= George Deer =

British trade union official and politician

George Deer, OBE (29 March 1890 – 15 May 1974) was a British trade union official and politician.

==Early career==
Deer went to an elementary school in Grimsby. He began work at the age of 12 and worked on the railways, at the docks and in engineering shops; he was also a commercial traveller. In 1915, he became a full-time organiser for the Workers' Union, covering a new East Midlands district, serving until 1918, when he became an official for the National Union of Dock, Riverside and General Workers. Following its merger, he transferred into the Transport and General Workers' Union. At the age of 17, Deer had joined the Independent Labour Party and he was active in the Labour Party. His wife, Olive Stoakes was also active in the party and was an Alderman and member of the London County Council. In 1916 he received his Army call up, but became a conscientious objector, for which he was jailed in Wormwood Scrubs.

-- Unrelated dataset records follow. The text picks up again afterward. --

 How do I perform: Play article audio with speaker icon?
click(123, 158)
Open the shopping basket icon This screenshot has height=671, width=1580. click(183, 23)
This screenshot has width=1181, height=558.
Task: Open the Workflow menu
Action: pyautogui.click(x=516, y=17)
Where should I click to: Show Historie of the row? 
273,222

==Revolutionary politics==
Deer opposed the First World War and served on the executive committee of the British Socialist Party from 1916 to 1920. During the latter period he was involved with the foundation of the Communist Party of Great Britain (CPGB), participating in a Provisional Committee which prepared the Founding Conference, in London on 31 July – 1 August 1920. He was elected onto the Executive Committee of the CPGB, but did not remain on this body for the full year.

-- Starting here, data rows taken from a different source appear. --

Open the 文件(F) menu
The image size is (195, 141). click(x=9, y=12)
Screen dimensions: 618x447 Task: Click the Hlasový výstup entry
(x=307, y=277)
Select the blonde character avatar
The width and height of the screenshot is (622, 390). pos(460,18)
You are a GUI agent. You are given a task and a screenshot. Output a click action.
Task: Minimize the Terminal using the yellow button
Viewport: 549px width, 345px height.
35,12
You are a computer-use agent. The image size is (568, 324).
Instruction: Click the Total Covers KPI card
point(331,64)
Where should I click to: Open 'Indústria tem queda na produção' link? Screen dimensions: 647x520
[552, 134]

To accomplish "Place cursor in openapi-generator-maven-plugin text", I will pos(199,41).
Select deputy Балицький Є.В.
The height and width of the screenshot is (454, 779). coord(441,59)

==Municipal affairs and politics==
In 1922 Deer was elected as Labour member of Lincoln City Council where he served for sixteen years and was Mayor in 1933–34. He was a Parliamentary candidate at the 1929 and 1931 general elections for Gainsborough, and in the 1935 general election he fought in Lincoln where he lost by 2,684 votes.

==Parliament==
While serving as Sheriff of Lincoln in 1943–44, Deer was made a member of the Order of British Empire in the New Years' Honours list of 1944. He had been reselected as Labour candidate for Lincoln, and in the 1945 general election he was elected. Deer became popular among fellow MPs, and often took up transport issues which he knew about from his trade union work. He did not rebel against the Labour whip.

At the 1950 general election, Deer changed constituencies to Newark, which was adjacent to Lincoln and slightly better for Labour. He was re-elected there, and served as an Opposition Whip from 1955 to 1959. He was selected in the ballot for Private Member's Bills in 1957 and introduced a Bill to give supplementary benefits to those who had suffered from industrial injuries before 1948, although it did not succeed.

==Retirement==
Deer's wife was Chairman of the London County Council in 1962-63 and he accompanied her on the many social occasions to which the Chairman was invited. He retired at the 1964 general election. He died in Grimsby aged 84.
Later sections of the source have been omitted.